Return each of the following items word for word, with no changes.

----

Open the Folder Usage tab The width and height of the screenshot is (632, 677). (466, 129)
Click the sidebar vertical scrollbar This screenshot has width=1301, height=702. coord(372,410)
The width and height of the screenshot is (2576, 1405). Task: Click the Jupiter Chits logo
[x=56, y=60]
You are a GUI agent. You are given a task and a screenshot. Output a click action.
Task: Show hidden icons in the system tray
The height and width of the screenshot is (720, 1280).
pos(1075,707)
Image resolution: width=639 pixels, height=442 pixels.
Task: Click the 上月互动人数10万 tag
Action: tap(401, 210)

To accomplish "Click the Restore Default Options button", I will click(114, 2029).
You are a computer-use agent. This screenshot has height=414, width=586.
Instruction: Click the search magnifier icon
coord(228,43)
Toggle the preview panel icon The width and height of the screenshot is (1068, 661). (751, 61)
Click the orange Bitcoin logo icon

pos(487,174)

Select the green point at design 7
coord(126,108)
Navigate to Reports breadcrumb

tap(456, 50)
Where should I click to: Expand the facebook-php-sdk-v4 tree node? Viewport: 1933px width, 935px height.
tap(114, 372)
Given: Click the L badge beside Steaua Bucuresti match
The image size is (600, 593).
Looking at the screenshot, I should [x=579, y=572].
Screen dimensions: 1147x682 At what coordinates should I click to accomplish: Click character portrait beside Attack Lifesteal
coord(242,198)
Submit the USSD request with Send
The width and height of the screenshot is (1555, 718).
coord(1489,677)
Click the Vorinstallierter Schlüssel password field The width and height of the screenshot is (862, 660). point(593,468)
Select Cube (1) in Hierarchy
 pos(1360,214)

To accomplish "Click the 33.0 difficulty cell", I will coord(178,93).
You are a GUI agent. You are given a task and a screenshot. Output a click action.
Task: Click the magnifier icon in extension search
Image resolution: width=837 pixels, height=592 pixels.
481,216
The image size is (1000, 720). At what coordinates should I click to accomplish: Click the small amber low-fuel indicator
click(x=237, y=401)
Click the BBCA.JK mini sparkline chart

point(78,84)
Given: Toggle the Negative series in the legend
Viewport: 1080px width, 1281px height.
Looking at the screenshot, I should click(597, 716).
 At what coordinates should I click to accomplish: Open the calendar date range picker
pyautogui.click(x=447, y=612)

----

-- Exercise result --
Open the Folder Usage tab The width and height of the screenshot is (632, 677). (466, 129)
Click the sidebar vertical scrollbar This screenshot has width=1301, height=702. coord(372,410)
The width and height of the screenshot is (2576, 1405). Task: Click the Jupiter Chits logo
[x=56, y=60]
You are a GUI agent. You are given a task and a screenshot. Output a click action.
Task: Show hidden icons in the system tray
The height and width of the screenshot is (720, 1280).
pos(1075,707)
Image resolution: width=639 pixels, height=442 pixels.
Task: Click the 上月互动人数10万 tag
Action: tap(401, 210)

To accomplish "Click the Restore Default Options button", I will click(114, 2029).
You are a computer-use agent. This screenshot has height=414, width=586.
Instruction: Click the search magnifier icon
coord(228,43)
Toggle the preview panel icon The width and height of the screenshot is (1068, 661). (751, 61)
Click the orange Bitcoin logo icon

pos(487,174)

Select the green point at design 7
coord(126,108)
Navigate to Reports breadcrumb

tap(456, 50)
Where should I click to: Expand the facebook-php-sdk-v4 tree node? Viewport: 1933px width, 935px height.
tap(114, 372)
Given: Click the L badge beside Steaua Bucuresti match
The image size is (600, 593).
Looking at the screenshot, I should [x=579, y=572].
Screen dimensions: 1147x682 At what coordinates should I click to accomplish: Click character portrait beside Attack Lifesteal
coord(242,198)
Submit the USSD request with Send
The width and height of the screenshot is (1555, 718).
coord(1489,677)
Click the Vorinstallierter Schlüssel password field The width and height of the screenshot is (862, 660). point(593,468)
Select Cube (1) in Hierarchy
 pos(1360,214)

To accomplish "Click the 33.0 difficulty cell", I will coord(178,93).
You are a GUI agent. You are given a task and a screenshot. Output a click action.
Task: Click the magnifier icon in extension search
Image resolution: width=837 pixels, height=592 pixels.
481,216
The image size is (1000, 720). At what coordinates should I click to accomplish: Click the small amber low-fuel indicator
click(x=237, y=401)
Click the BBCA.JK mini sparkline chart

point(78,84)
Given: Toggle the Negative series in the legend
Viewport: 1080px width, 1281px height.
Looking at the screenshot, I should click(597, 716).
 At what coordinates should I click to accomplish: Open the calendar date range picker
pyautogui.click(x=447, y=612)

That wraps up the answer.